Lorsqu’il est question de leadership, définir celui-ci d’entrée de jeu permet de parler le même langage. Pour Cyrille Sardais, titulaire de la Chaire de leadership Pierre-Péladeau à HEC Montréal, cet exercice est déjà, en soi, fort complexe! Il partage avec nous sa réflexion sur le sujet, une pensée qui évolue sans cesse.

Plus il avance dans la vie, plus Cyrille Sardais est fasciné par ce vaste concept qu’est le leadership. Le professeur nous confie que les gestionnaires lui demandent souvent des conseils et sont étonnés qu’il ait des réserves à leur en prodiguer. En effet, il est convaincu qu’un dirigeant connaît certainement mieux son métier que lui, qui est chercheur. Toutefois, il se plaît à rappeler que la société nous bombarde de fausses évidences qui peuvent nuire à notre manière d’envisager la gestion. Le rôle qu’il s’approprie consiste à bousculer les conceptions qui peuvent entraver la pensée des dirigeants.

Formé en histoire à l’École des hautes études sociales et en administration à HEC Paris, professeur titulaire à HEC Montréal, Cyrille Sardais poursuit ses recherches sur les dirigeants, le leadership et la prise de décision avec une curiosité qui le pousse à explorer des angles inusités.

La conception du leadership évolue constamment. Comment le définissez-vous?

Je peux vous dire comment je sens les choses aujourd’hui. Mais dans deux ans, je penserai certainement autre chose et il y a deux ans, je pensais aussi différemment! Chaque jour, j’y réfléchis, toujours en me demandant : est-ce la bonne manière de le définir? Ce qui m’anime, en ce moment, c’est la définition qu’un chef d’orchestre m’a un jour lancée, comme ça, tout bonnement : le leadership, c’est une énergie qui circule à travers le collectif.

Voilà qui soulève certainement nombre de questions intéressantes!

En effet. D’abord, décrire le leadership comme une énergie le place déjà, non pas comme une qualité ou un résultat, mais bien comme une manière d’entrer en relation. Cette énergie, impulsée par un individu sans être portée entièrement par lui, est lancée et attrapée par les uns et les autres, comme un ballon.

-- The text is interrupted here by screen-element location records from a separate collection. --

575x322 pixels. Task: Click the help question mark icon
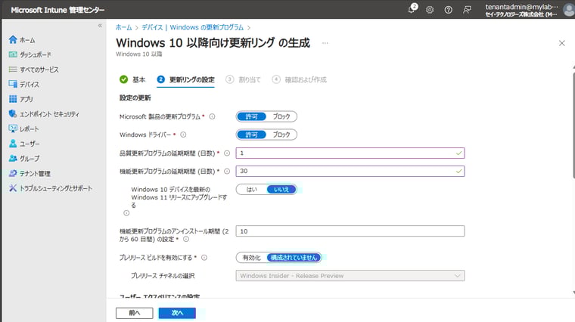(x=448, y=9)
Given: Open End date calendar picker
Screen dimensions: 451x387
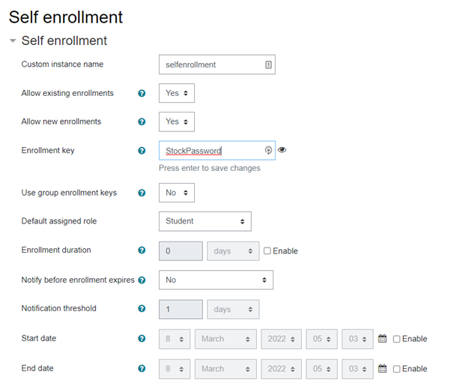Looking at the screenshot, I should tap(382, 369).
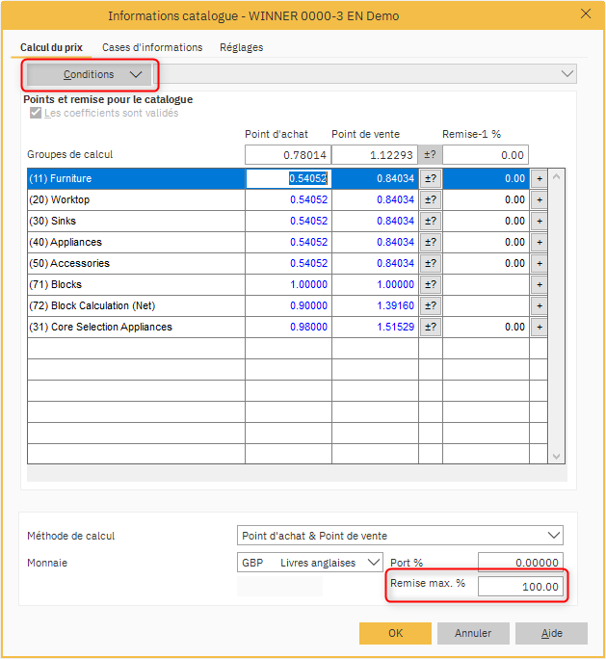Click the table's vertical scrollbar down arrow
Viewport: 606px width, 659px height.
pos(555,457)
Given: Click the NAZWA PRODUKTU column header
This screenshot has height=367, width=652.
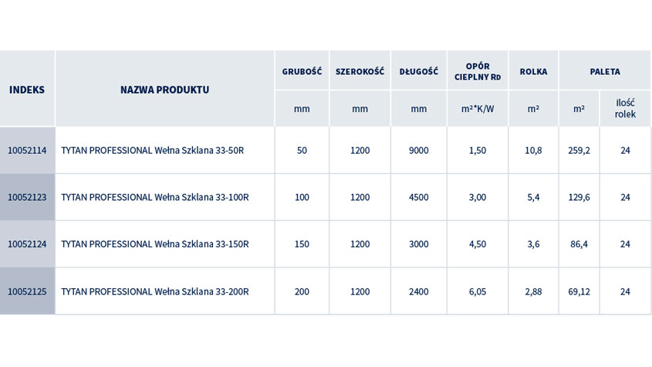Looking at the screenshot, I should pyautogui.click(x=164, y=90).
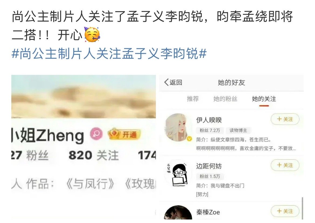Click the pink female gender icon

96,134
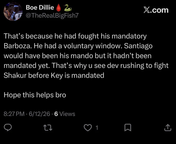This screenshot has height=144, width=176.
Task: Bookmark this post using the bookmark icon
Action: 128,127
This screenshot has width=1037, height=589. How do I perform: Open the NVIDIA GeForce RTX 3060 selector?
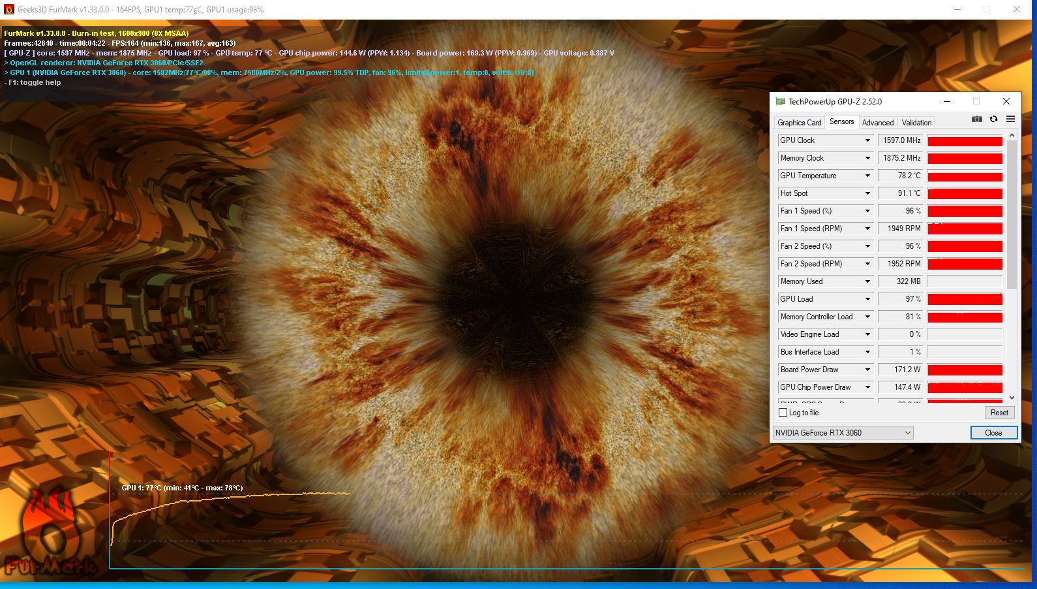pyautogui.click(x=843, y=433)
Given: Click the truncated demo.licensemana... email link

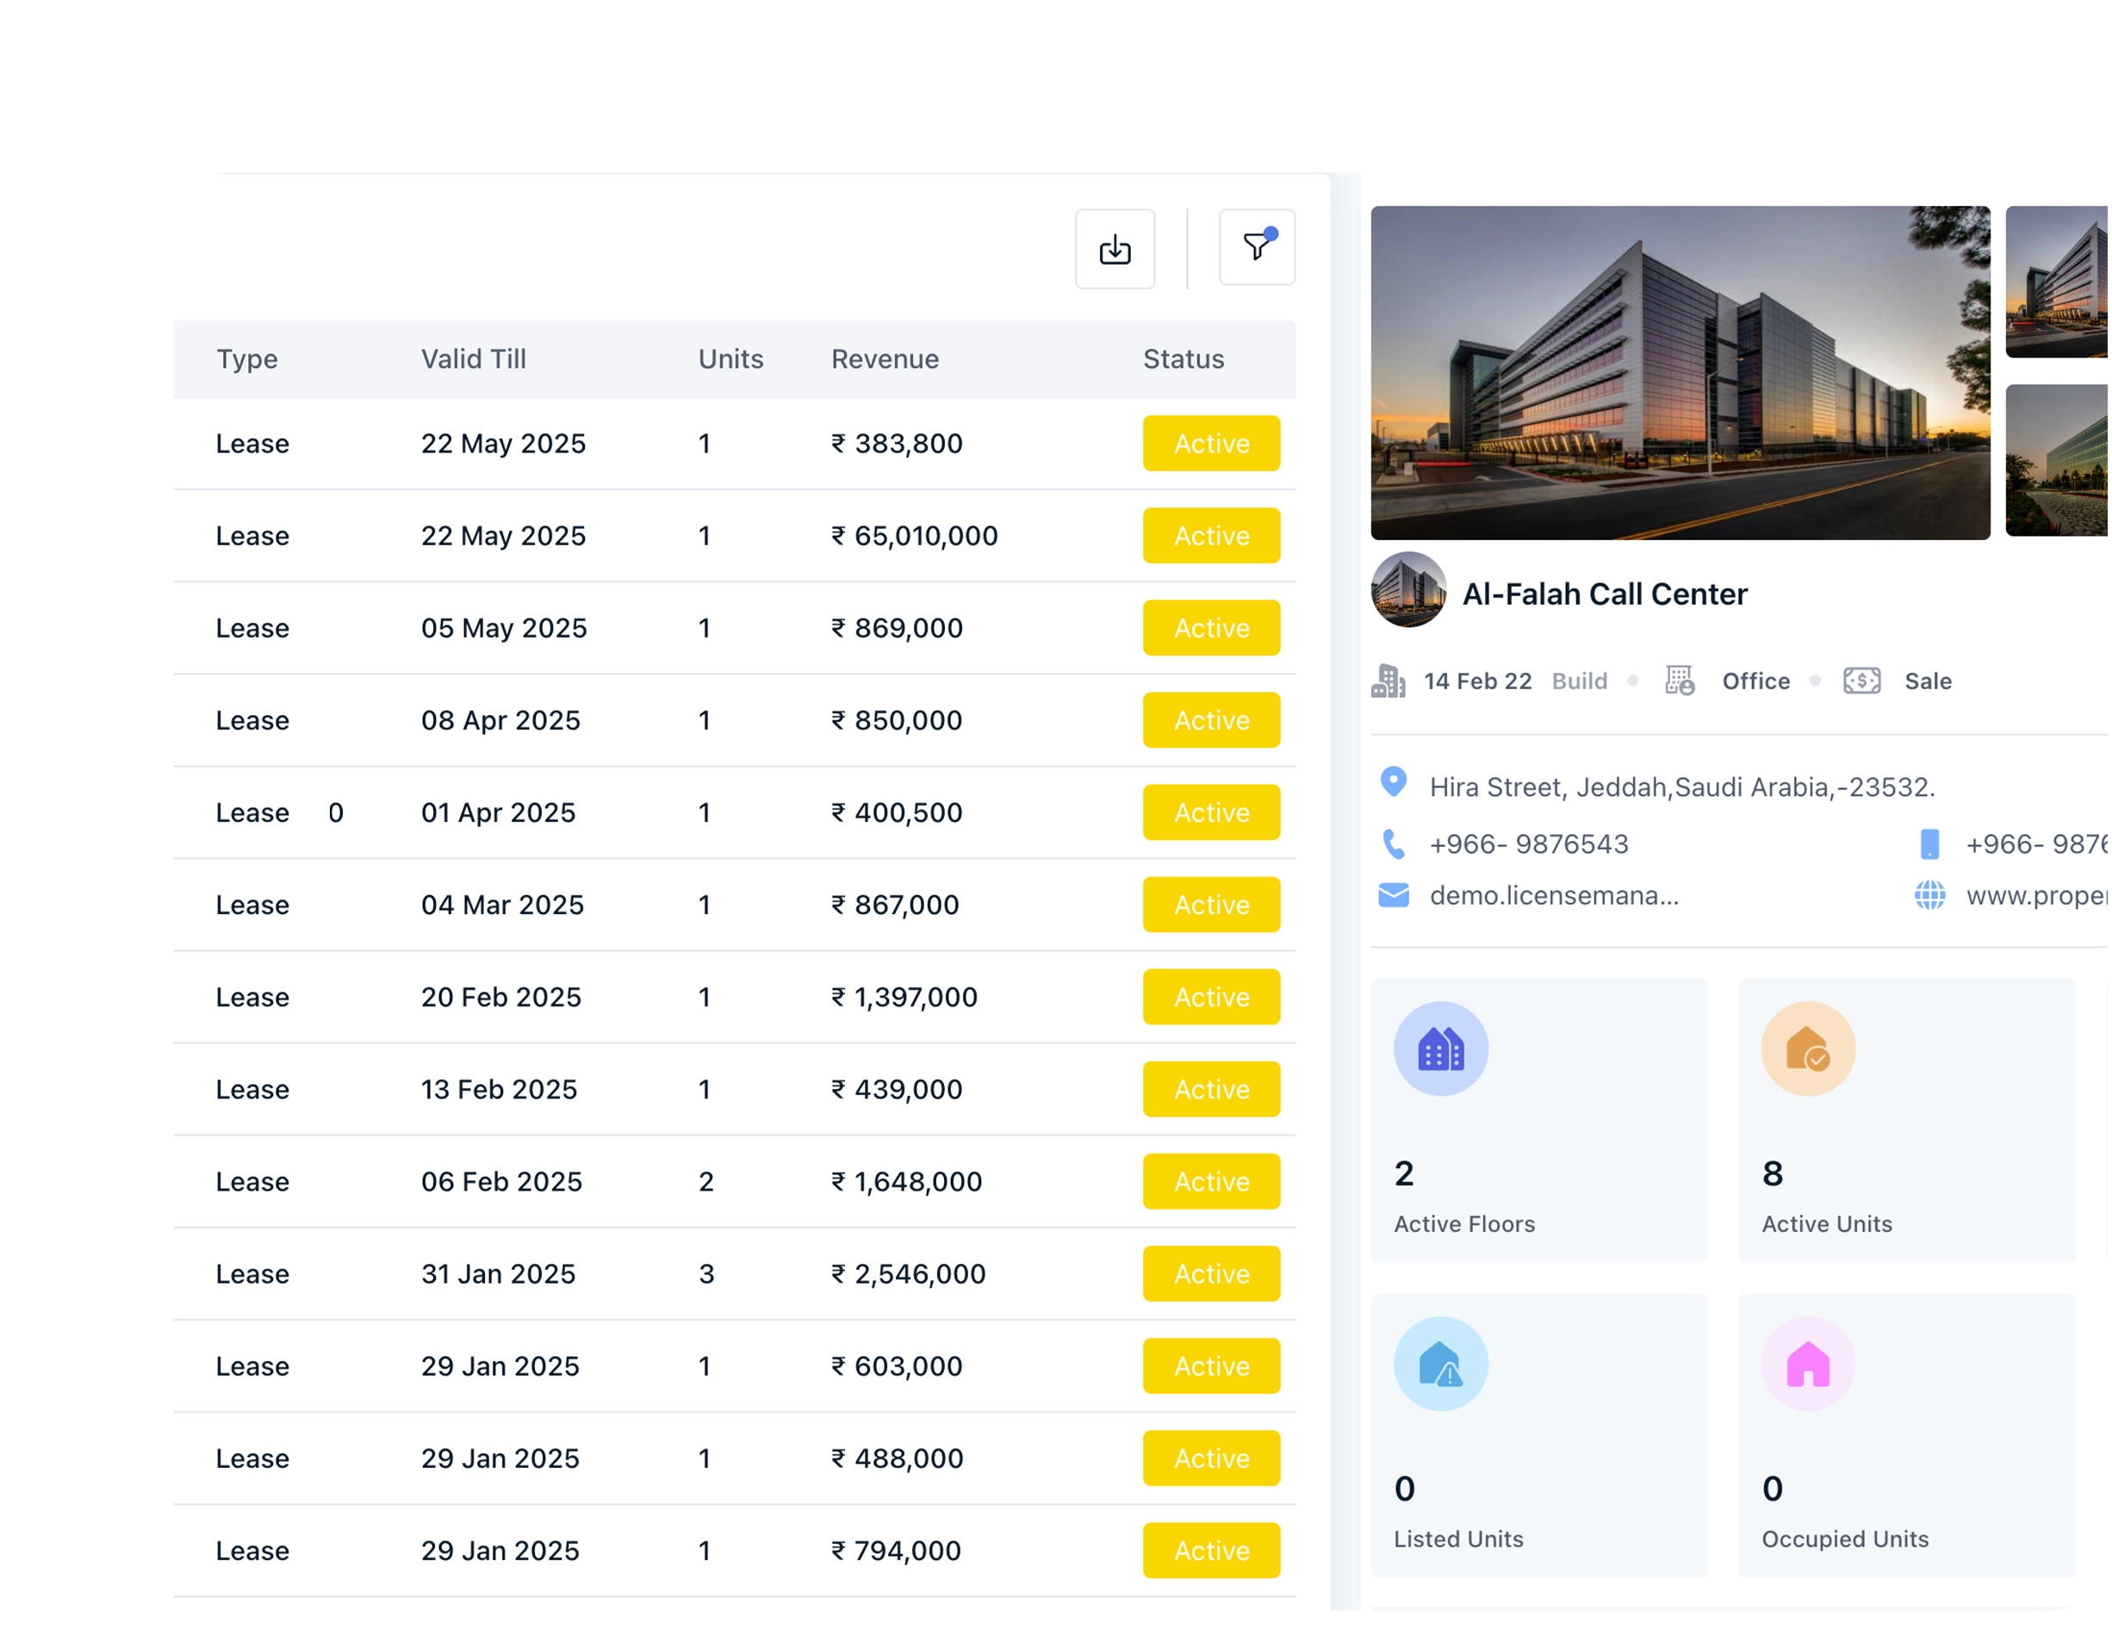Looking at the screenshot, I should tap(1555, 895).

Dans cette façon de voir les choses, le leadership est une impulsion dont la provenance peut varier. C’est une vision dynamique où il n’y a pas un meneur et des suiveurs. En musique, c’est très clair : le chef envoie une intention – ou une impulsion – et l’orchestre y répond en lui en envoyant une autre. Parfois, un musicien, lors d’un solo, mène durant un moment, puis la danse se poursuit. L’impulsion est constamment relancée vers l’autre, on ne la garde pas pour soi.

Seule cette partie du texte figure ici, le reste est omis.